[Supplied data]
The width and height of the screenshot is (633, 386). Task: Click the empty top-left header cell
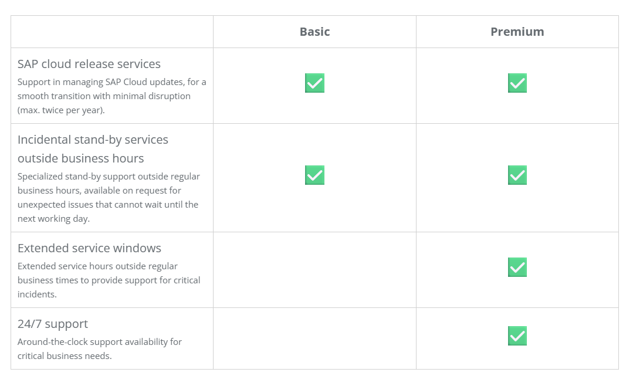(x=112, y=32)
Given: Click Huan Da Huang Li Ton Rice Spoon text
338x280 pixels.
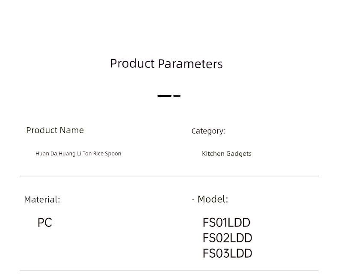Looking at the screenshot, I should pyautogui.click(x=78, y=154).
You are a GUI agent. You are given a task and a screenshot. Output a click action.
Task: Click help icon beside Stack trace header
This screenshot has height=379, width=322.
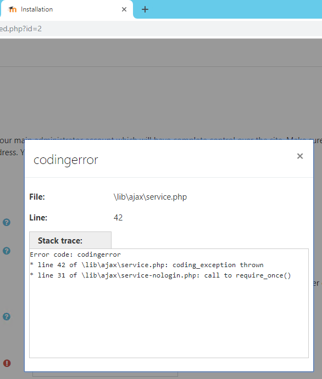[x=7, y=251]
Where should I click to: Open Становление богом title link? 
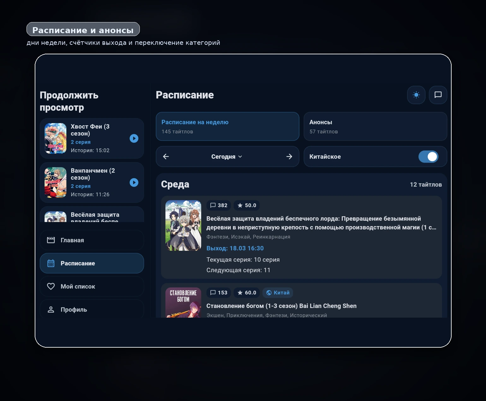pos(281,306)
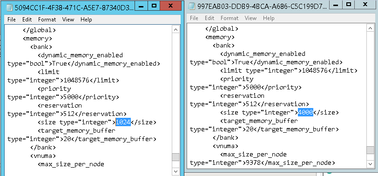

[Exercise aim] Print nothing except the lines from the one with "Where should I" through the last line of the listing, exactly as written and with pictures removed.

[Solution]
Where should I click to: Open Становление богом title link? 
pos(281,306)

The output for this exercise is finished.